Required work: Rewrite the lines below, switching every "computer-use agent" to "screen assistant" and leaving everything else unchanged. Leave out the pictures.
══ Data listing ══
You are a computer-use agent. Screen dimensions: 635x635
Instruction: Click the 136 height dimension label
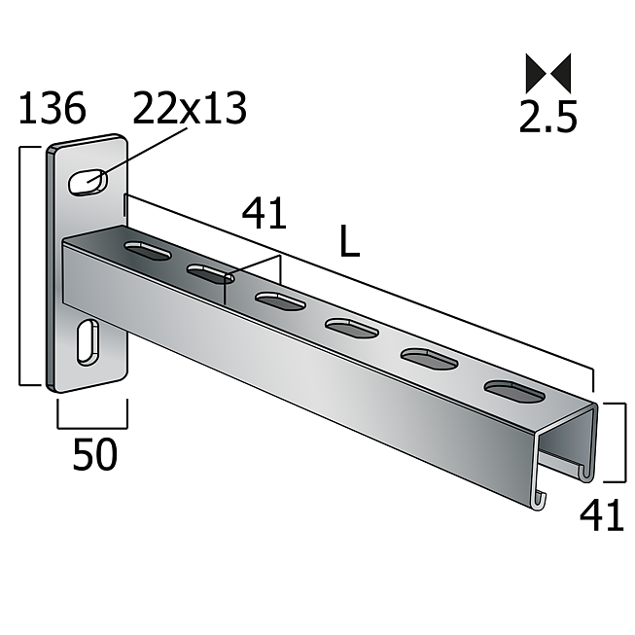(53, 108)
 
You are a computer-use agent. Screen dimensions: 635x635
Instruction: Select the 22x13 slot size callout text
(190, 108)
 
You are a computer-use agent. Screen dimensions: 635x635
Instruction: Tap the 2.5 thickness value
═══
Reply:
You are a screen assistant. Screen dimensions: 635x635
Instruction: Click the 136 height dimension label
(53, 108)
 
You are a screen assistant. Screen dimensions: 635x635
Instruction: Select the 22x13 slot size callout text
(190, 108)
 
You are a screen assistant. Screen dimensions: 635x635
Instruction: Tap the 2.5 thickness value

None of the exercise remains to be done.